Today I am battling SCI at Albion in regards to the quality of the food that I am being served. You may be thinking that prisoners have little to complain about, so the food is first on the list. Well, many prisoners do complain about the food because it is the first thing that you need. If you don't eat you will get weak, sick, starve and die. That is reality.
For many years now [this prison] has been serving less and poor quality food. Oh, except someone important comes to the prison.
Some rumors say that if a kitchen supervisor can cut food cost they get what they saved as a yearly bonus.
Once every so often, I don't know exactly when, the Health Department comes to the prison. We all know beforehand because the employees work hard to get everything just so. Oh, that's another day we get fed food that you can eat.
As I am a prisoner, I must depend on these prison employees to feed me. I need the food to stay healthy and alive.
Now comes the fun part. I'm not allowed to get a lot of fellow prisoners to complain. And most won't in fear of retaliation. So I take this step on my own.

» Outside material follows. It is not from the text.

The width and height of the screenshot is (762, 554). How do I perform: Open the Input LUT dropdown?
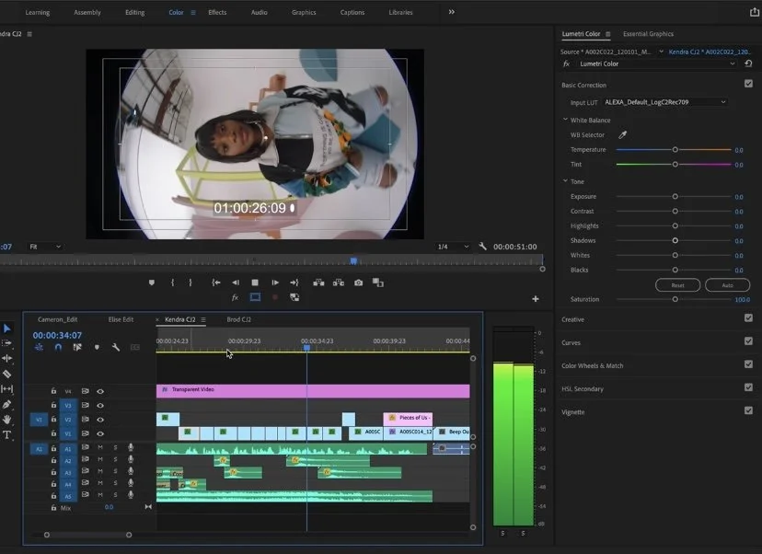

Is there a way I can get the health department to come and inspect without forewarning the prison?
--A Pennsylvania prisoner
MIM adds: Prisoners have been reporting in ULK for years that the prisons are either cutting back on portions of food served, or serving fewer meals on the weekends and holidays to reduce staffing. The New York Times recently noticed this trend as well, reporting that some states are actively cutting down on prisoner food as a means of reducing budget deficits.
The Texas Department of Criminal Justice (TDCJ), whose captives often put in long days of hard labor in the sun, has cut prisoners' daily caloric allotment from the Department of Agriculture-recommended minimum of 2,800 for active men to 2,500. North Carolina now gives 2,700 calories per day, down from 3,300; and Virginia has cut out breakfast on Saturdays, Sundays and Holidays.
Of course the states can be as cheap as they want with prisoner food and it won't do much to help their budgetary problems -- not with guards' salaries soaking up 80 percent of corrections allotments and the courts and parole boards enforcing long and often unreasonable sentences. If there are food shortages under socialism we too would cut allocations for prisoners before, say, members of the people's army. But prisoners would be enemies of the people, tried by proletarian tribunals, their numbers would not be swelled by oppressed nationals on petty drug charges. And we would be reducing their food allowances to feed others, not to make prison a more profitable enterprise.